APRIL 22, 2016
I WANT TO GET to how Girls is a little bit like The 400 Blows, but before that: a trip down memory lane. The first words we ever wrote as Dear Television were about the first season of Girls. Those were the days when our column was just a hastily designed WordPress and LARB itself was just a hastily designed Tumblr, rather than the mind-boggling feat of digital wizardry it has become today. But Girls is where this started for us, and so, as we come to the end of a triumphant fifth season and look to the upcoming final run of this show, I have been looking back at our own relationship to it. Because it is a relationship.
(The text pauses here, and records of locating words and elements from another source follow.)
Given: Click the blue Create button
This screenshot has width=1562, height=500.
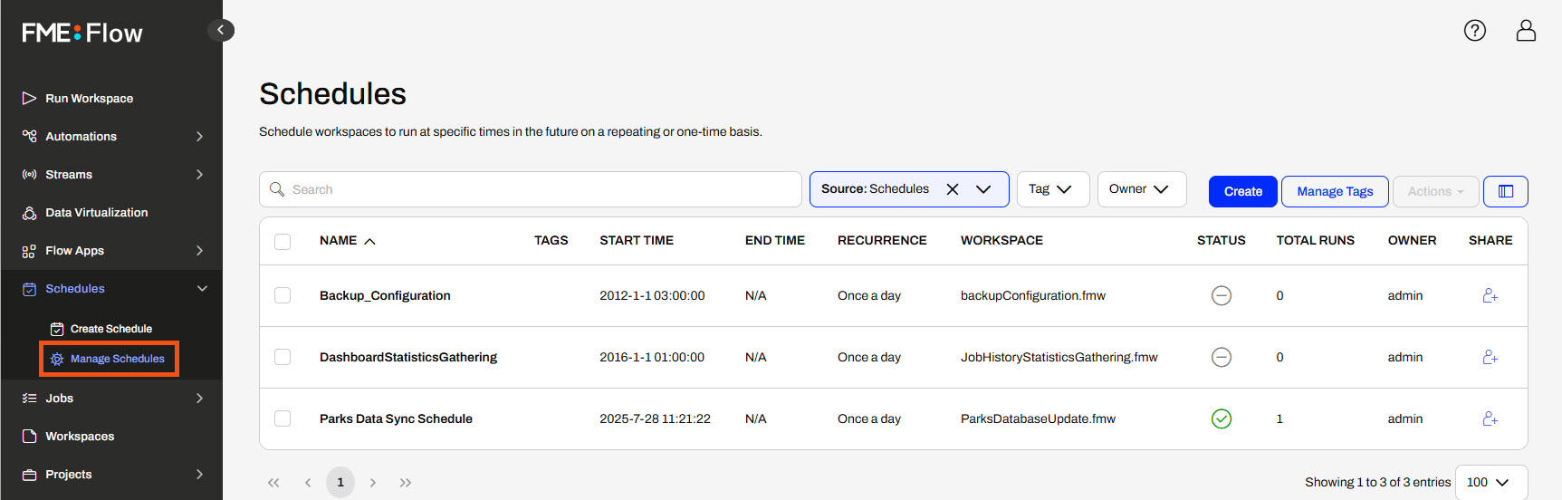Looking at the screenshot, I should coord(1242,191).
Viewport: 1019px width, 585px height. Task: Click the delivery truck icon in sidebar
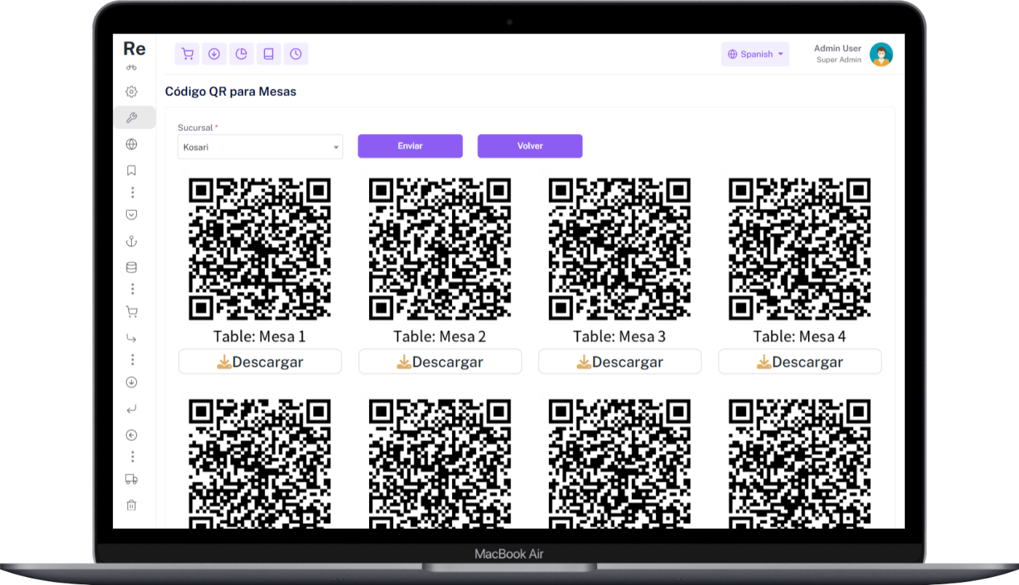[132, 479]
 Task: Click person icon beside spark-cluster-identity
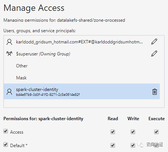pyautogui.click(x=9, y=92)
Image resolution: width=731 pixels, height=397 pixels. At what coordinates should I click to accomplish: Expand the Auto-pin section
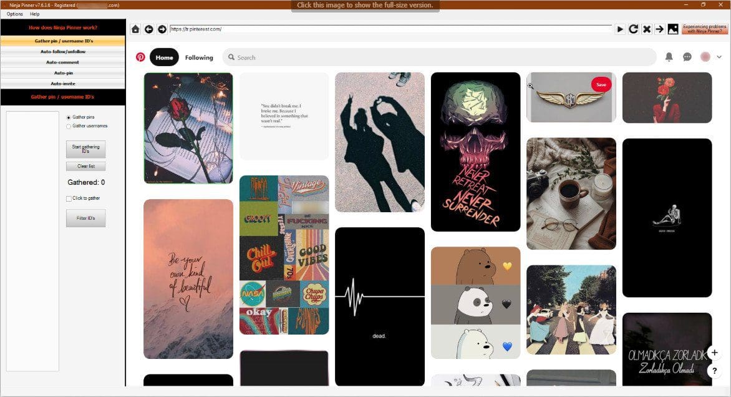tap(62, 72)
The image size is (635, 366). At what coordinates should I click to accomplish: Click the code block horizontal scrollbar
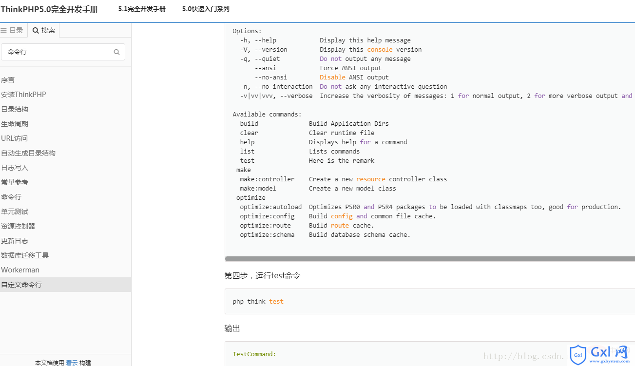430,259
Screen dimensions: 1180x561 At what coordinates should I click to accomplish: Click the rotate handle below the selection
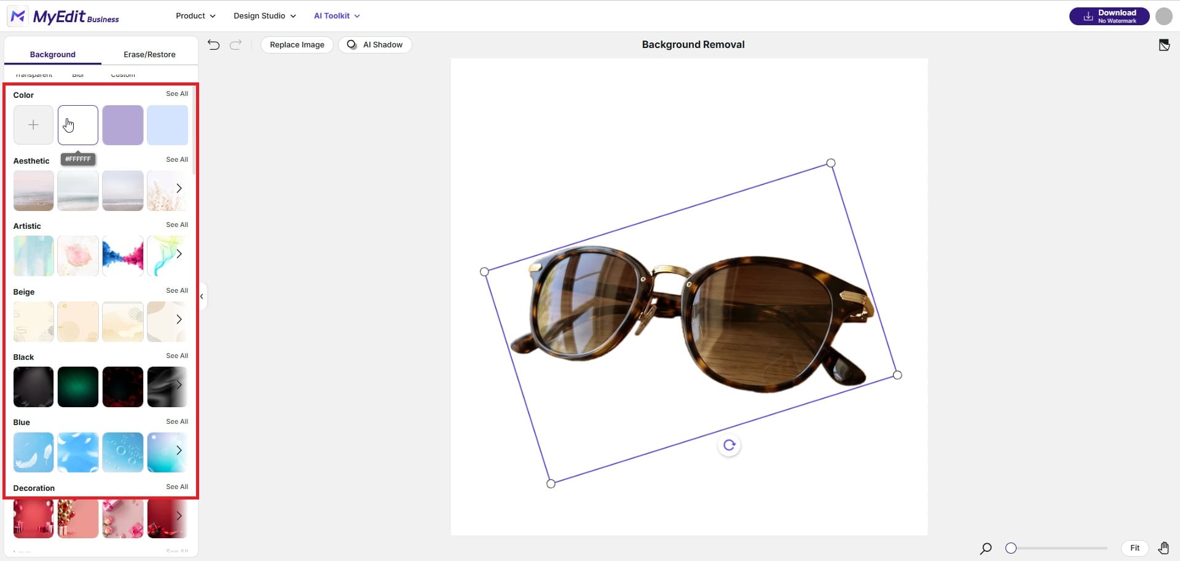point(729,445)
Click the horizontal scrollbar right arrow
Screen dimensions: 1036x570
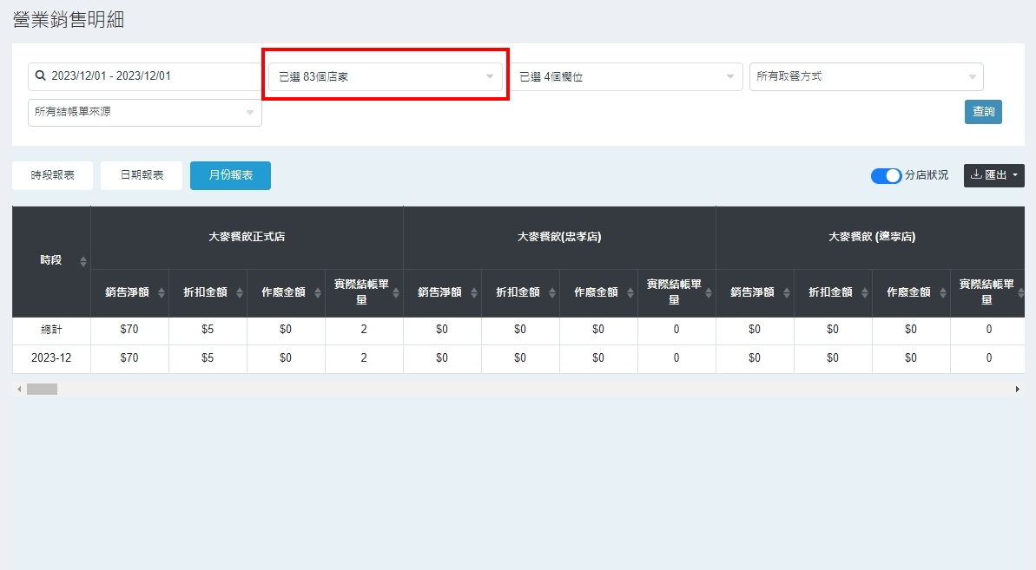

I was just lecturing a roomful of undergraduates — who are in the midst of watching The Wire for my intro media studies course — sounding half-crazed, I think, about how television series like these are important if only because they constitute an actual part of our lives. Because of their seriality, because of the attention they demand, because of the commitment we give to the best of them, they end up constituting an element, however small, of the way we live our lives day to day — and that’s whether we watch week to week or binge to catch up. More so than most other art forms, TV is the one we integrate into our existence.
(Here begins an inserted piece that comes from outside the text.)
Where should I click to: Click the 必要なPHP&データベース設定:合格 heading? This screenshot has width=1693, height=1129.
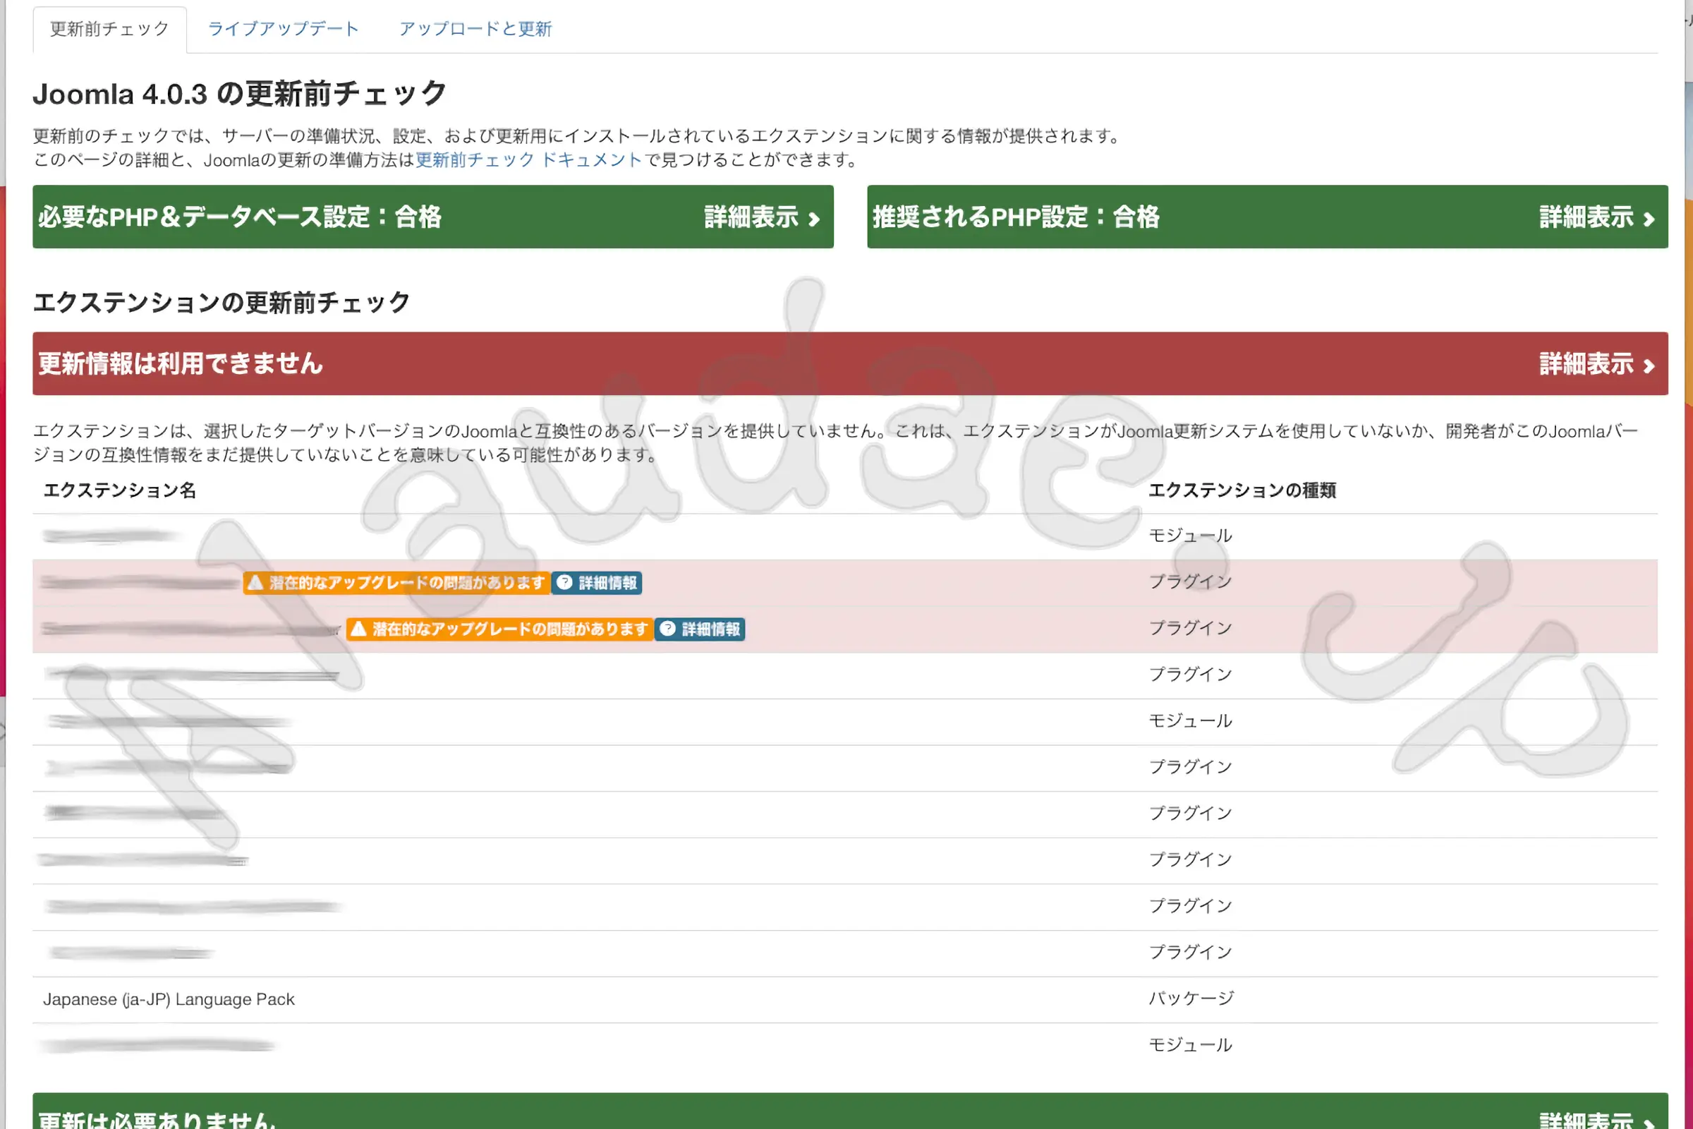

So the five seasons of Girls — two extraordinary, two good, one actively bad, with individual episodes of insane brilliance scattered pretty evenly throughout — are an inextricable part of my past four years. Same as Mad Men, same as Parks and Recreation, same as The Bachelor, same as everything else. And maybe it’s because of the confessional tone of the show, or maybe it’s because of my relative closeness in age to Lena Dunham, or maybe it’s because the premiere of this show is the reason Dear Television started and so also the inciting incident of the thousands and thousands of words I’ve written over that period, but I feel pretty close to Girls. I don’t identify with these characters — for any number of reasons, I think identification is probably the wrong way to engage Girls, or at least not a particularly helpful one — but I identify with the show, if that makes sense. I want it to succeed. I want it, in the words of Principal Toby, to find what it’s looking for.
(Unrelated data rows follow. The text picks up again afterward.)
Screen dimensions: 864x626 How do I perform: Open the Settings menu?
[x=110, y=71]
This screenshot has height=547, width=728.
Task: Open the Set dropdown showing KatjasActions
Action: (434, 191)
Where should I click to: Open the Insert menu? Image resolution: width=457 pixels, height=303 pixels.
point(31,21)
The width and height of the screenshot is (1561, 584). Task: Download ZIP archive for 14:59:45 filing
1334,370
Not to bury the lede, but this fifth season, which ended in a hurry this week to make room for Game of Thrones, is maybe the best the show has ever made. It’s hard to match the snotty confidence of that amazing first season — we’ll never meet Adam Driver for the first time again, and Lena Dunham’s naked physical comedy will never have quite the same charge of discomfort — and, as great as this season’s bottle and semi-bottle episodes were, I don’t think Dunham has topped “One Man’s Trash” as a perfect episode. But this fifth season has a depth and, more importantly, a high-wire evenness to it that other seasons haven’t had. In other words, this season tried a lot of high-degree-of-difficulty moves (pairing Adam and Jessa, giving us an entire episode alone with Marnie, leaving the country, doing another wedding episode) and pulled most of them off. It’s possible that the decision to end after six refocused Dunham and Jenni Konner, reminded them that the show needed to be going somewhere. It’s also possible that the occasionally aimless-seeming plot contortions of the past few seasons just organically and accidentally led back to better imaginative real estate for these characters and their writers. Either way, Girls is something again.
And I want to talk about that, but — channeling Hannah Horvath — I also want to talk about me. (Is that guy from The Walrus still here? Is it safe?) Every series has down seasons. Sometimes those seasons are arranged such that the narrative is one of lapse. Writing weekly about Mad Men, for instance, I don’t know that I felt that the show’s difficult (though not irredeemable or indefensible) sixth season was a harbinger of doom so much as an unpleasant aberration. I didn’t worry that the series had lost its edge so much that I hoped it would readjust the levels in the following season. Sometimes the narrative is sophomore slump — the Landry murder subplot in the second season of Friday Night Lights is perhaps the greatest example of this. Sometimes, it feels as though the show has gone off the rails. Keeping Brody alive for the second season of Homeland, for instance, was almost an admission on the part of the showrunners that they had no idea what made their show good in the first place. But, more often than not, especially if a show can kick out two strong seasons to start, the narrative is one of decline. And this is where we’ve been with Girls since its third season.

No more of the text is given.